§ **YOUR INSTRUCTIONS**: Write out word for word the passage of the 3.0.0 release post that opens with the words containing "So I've decided" and closes with "sample configs, etc.".

§ **SOURCE DOCUMENT**:
= = = = = = =
So I've decided to cut another CR on 3.0.0. I wasn't originally planning on it and this would have gone gold save for the fact that a few important JIRAs did get in, which have pretty significant impact on performance (going northwards, of course - JBCACHE-1419 is notable, which contributed to a huge performance boost on async replication).
Anyway, to cut a long story short, download this final CR here, provide feedback here. Changelog is in JIRA, and all-new documentation is also available at last. If all goes well, I hope to cut a GA towards the end of next week, so I would appreciate as much feedback as possible - both on the release, as well as the documentation, tutorials, sample configs, etc.
And now for the fun stuff - I've finally found the time to put together some replicated benchmarks, to go with the standalone benchmarks I published a while back.
Kit used
The benchmarks were run on Red Hat's lab cluster of 8 servers, connected via gigabit ethernet.
- Quad-CPU Intel Xeon 3GHz servers with 4GB of RAM each
- RHEL 4 x86_64 with kernel version 2.6.9-42.0.10.ELsmp
- SUN JDK 1.5.0_11-b03 (32-bit)
= = = = = = =
§ **DATA SEGMENT**:
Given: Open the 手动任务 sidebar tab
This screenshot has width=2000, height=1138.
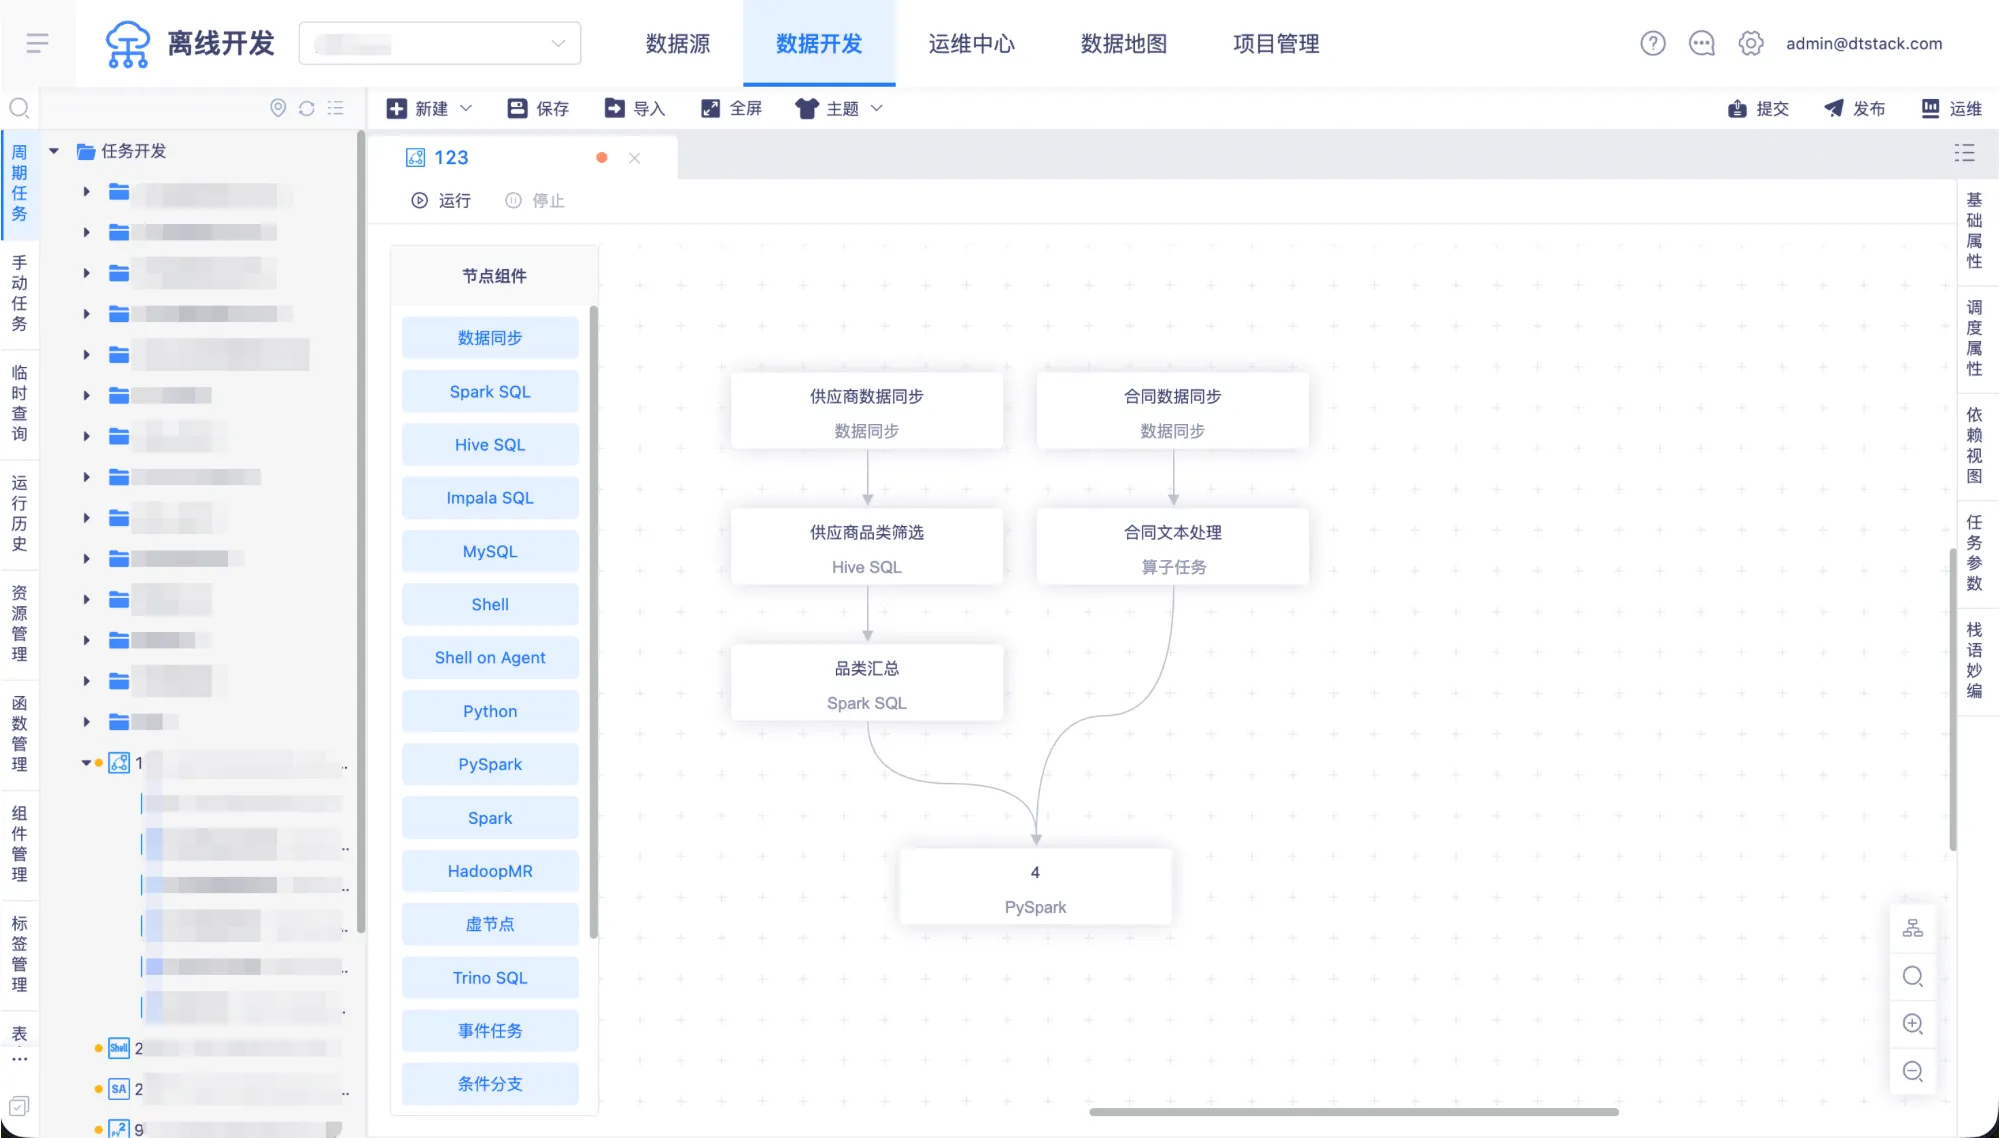Looking at the screenshot, I should pos(19,293).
= = = = = = =
§ **TASK OUTPUT**:
So I've decided to cut another CR on 3.0.0. I wasn't originally planning on it and this would have gone gold save for the fact that a few important JIRAs did get in, which have pretty significant impact on performance (going northwards, of course - JBCACHE-1419 is notable, which contributed to a huge performance boost on async replication).
Anyway, to cut a long story short, download this final CR here, provide feedback here. Changelog is in JIRA, and all-new documentation is also available at last. If all goes well, I hope to cut a GA towards the end of next week, so I would appreciate as much feedback as possible - both on the release, as well as the documentation, tutorials, sample configs, etc.